Vielleicht...«, wieder umklammerte sie ihre Tasche.

Bei mir war das jedenfalls so. Die Frau war keine Neurotikerin, sie war an einen Hallodri geraten. Eine Neurotikerin hätte sich immer neue Probleme ausgedacht, Tine Juul dagegen weigerte sich, den Tatsachen ins Auge zu blicken. Während ich noch überlegte, wie ich mich verhalten sollte, klingelte das Telefon.

»Spreche ich mit der Detektei?« fragte eine sinnliche Frauenstimme. Ich sagte ja, und es entstand eine kurze Pause.

Dann stellte die Anruferin sich vor. »Hier spricht Lykke. Ich würde gern einen Termin machen.«

»Ja«, ich griff zu meinem Terminkalender. »Wann paßt es Ihnen denn?«

»Könnte ich vielleicht morgen kommen?«

»Mal sehen«, ich versuchte, professionell zu klingen. »Um elf ist noch etwas frei, geht das?«

»Das geht sehr gut.«

»Wie war noch gleich der Name?«

»Lykke.« Der Nachname sollte offenbar ein Geheimnis bleiben.

»Kann ich dich irgendwo anrufen, wenn mir etwas dazwischen kommt?«

»Ja, aber... ich bin selten zu Hause. Ich gebe dir lieber die Nummer von meiner Arbeit. Ich bin Kosmetikerin beim Fernsehen – frag einfach nach Lykke.«

»Alles klar«, sagte ich, notierte die Nummer und legte auf.

Tine Juul nahm sich eine neue Zigarette. Mir fiel auf, daß ihr Zeigefingernagel vom Nikotin gelb verfärbt war.

»Verzeihung«, sagte ich und blickte sie voller Bedauern an. »Jetzt schalte ich den Anrufbeantworter ein.« Ich drückte Däumchen, daß niemand anrief.

»Macht doch nichts«, sie lächelte, und zum ersten Mal sah ihr Gesicht einigermaßen entspannt aus.

»Also, hören Sie«, ich fuhr mit der Hand über meinen Notizblock. »Eigentlich haben Sie doch selber schon ziemlich viel herausgefunden. Ich weiß wirklich nicht, ob Sie mich überhaupt brauchen. Ich nehme dreihundert Kronen pro Stunde...«

»Ich möchte, daß sie hinfahren«, sie blickte mich ganz entschieden an. »Der Preis ist nicht so wichtig«, sie zog heftig an ihrer Zigarette. »Er will mit mir zusammen ein Haus bei Brabrand kaufen... meine Mutter soll für das Darlehen bürgen.«

»Ach was«, ich hob die Augenbrauen. »Ist er finanziell nicht abgesichert?«

»Vielleicht nicht.«

»Hat er Sie schon häufiger angepumpt?«

»Ich bin Grundschullehrerin, ich schwimme also nicht gerade im Geld...«

»Also hat er Sie angepumpt?«

Ihre Wangen liefen blutrot an. Sie nickte beschämt.

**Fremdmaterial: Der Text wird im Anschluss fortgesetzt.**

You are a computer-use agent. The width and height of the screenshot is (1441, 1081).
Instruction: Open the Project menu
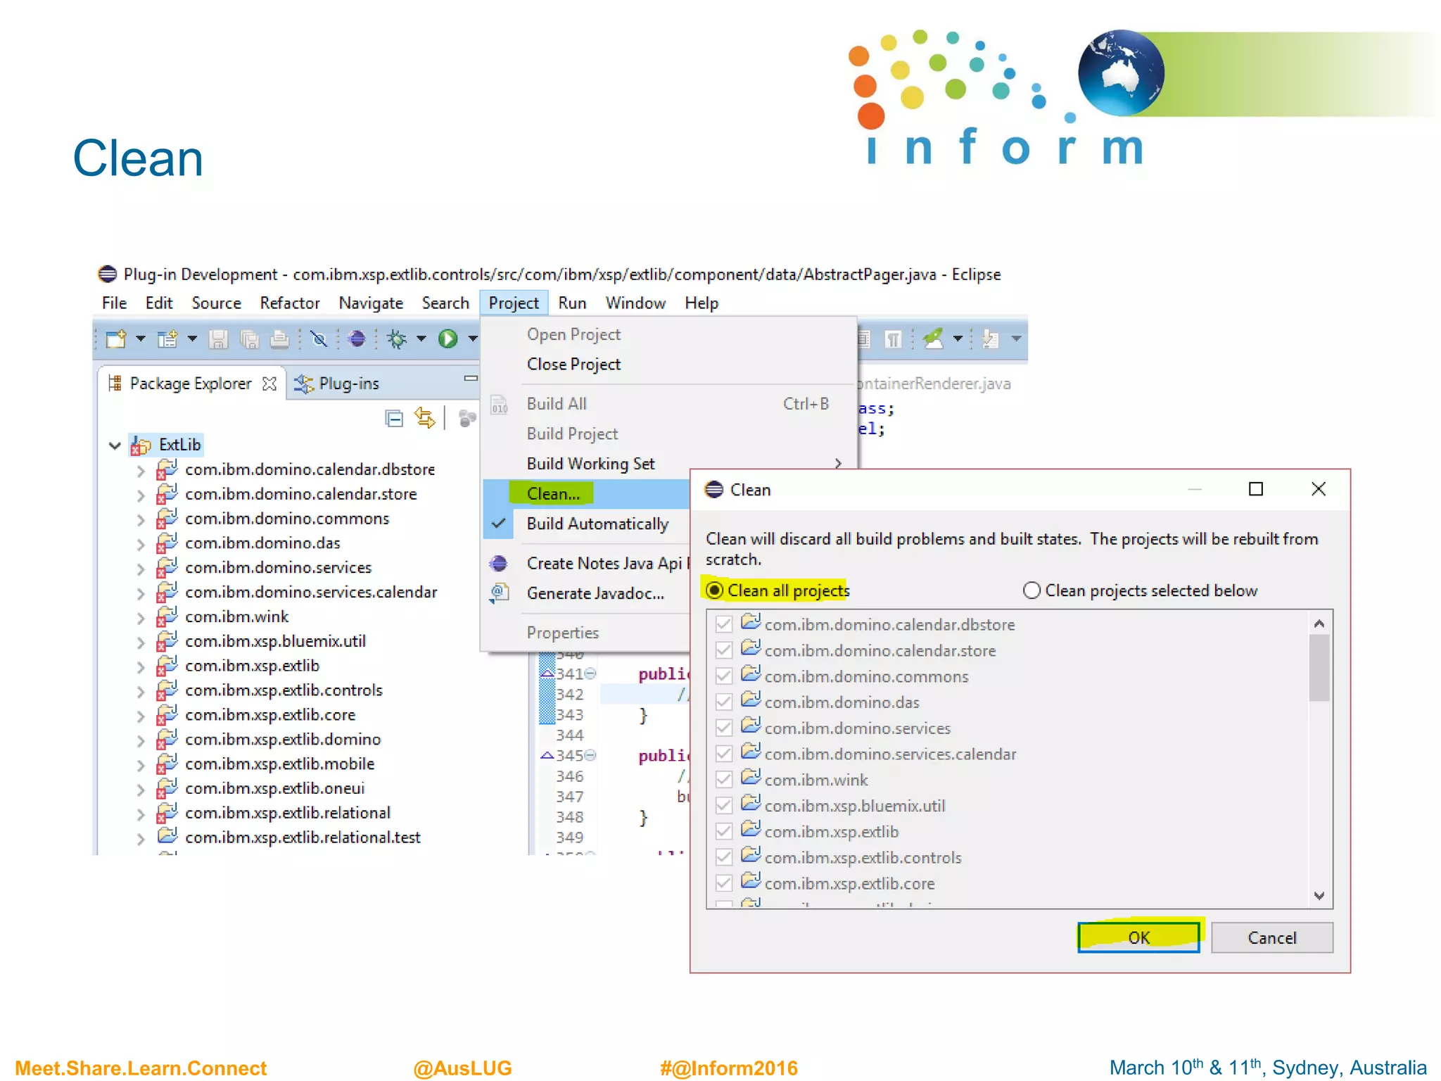click(x=514, y=303)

Vor meinem inneren Auge zeichnete sich ein Bild von ihm ab. Ein ungeheuer charmanter cholerischer Kleinpsychopath.

»Sie haben gesagt, er sei sehr eifersüchtig?« fragte ich.

»Entsetzlich«, sie runzelte die Stirn. »Ein Elternabend in der Schule reicht schon aus... dann hält er mich die ganze Nacht hindurch wach.« Sie schüttelte den Kopf.

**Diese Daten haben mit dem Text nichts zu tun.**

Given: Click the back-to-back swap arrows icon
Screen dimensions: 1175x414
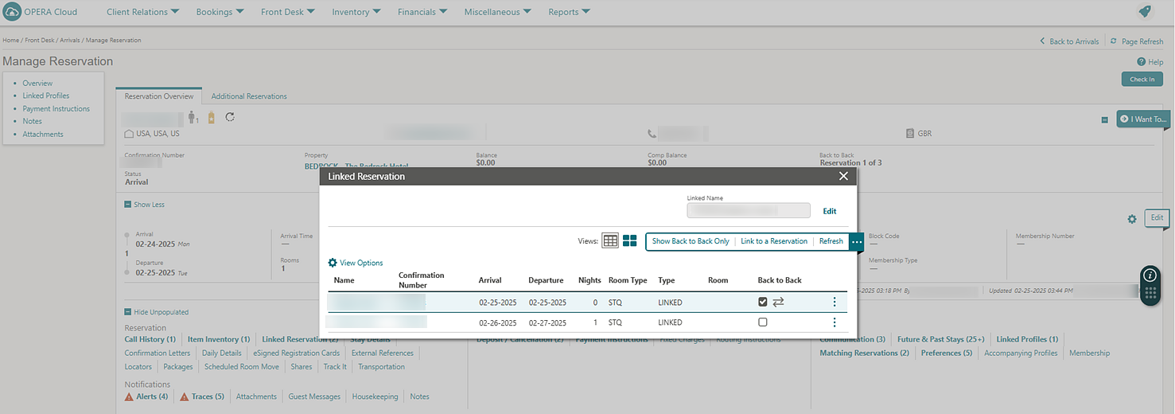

»Wissen Sie noch, was wir als Kinder gesagt haben?« Ich beugte mich vor, sah sie an und sagte langsam: »Was man anderen in die Schuhe schiebt, hat man selber getan.« Ich setzte mich wieder aufrecht hin. »Vielleicht ist er deshalb so eifersüchtig.«

»Ja«, flüsterte sie, ihre Augen wurden feucht, und ihr rechter Mundwinkel fing ganz leicht an zu zittern.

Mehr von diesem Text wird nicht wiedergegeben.